→ **Supplied records**:
*-*-*

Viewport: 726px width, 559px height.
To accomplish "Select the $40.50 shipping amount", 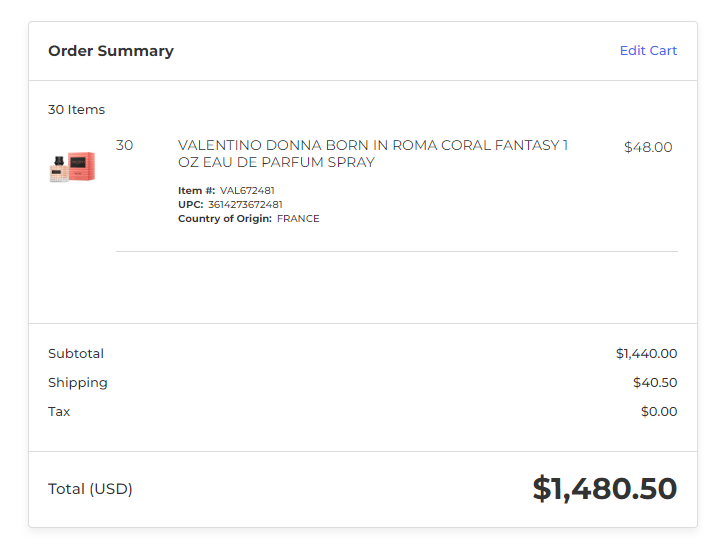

*-*-*

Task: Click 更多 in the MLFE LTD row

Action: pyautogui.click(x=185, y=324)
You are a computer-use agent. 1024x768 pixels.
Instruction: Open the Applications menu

*-*-*

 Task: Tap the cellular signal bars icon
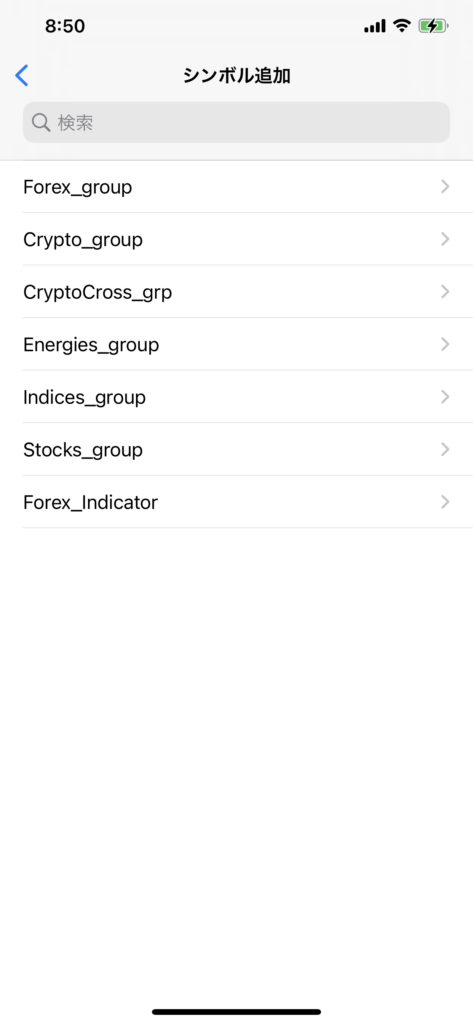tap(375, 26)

*-*-*

→ **What you have to do**:
Would you set down only the lines above from the line with "Viewport: 726px width, 559px height." to the line with "the $40.50 shipping", both included, exactly as they stand and without the pictures?

→ **Problem solution**:
Viewport: 726px width, 559px height.
To accomplish "Select the $40.50 shipping amount", 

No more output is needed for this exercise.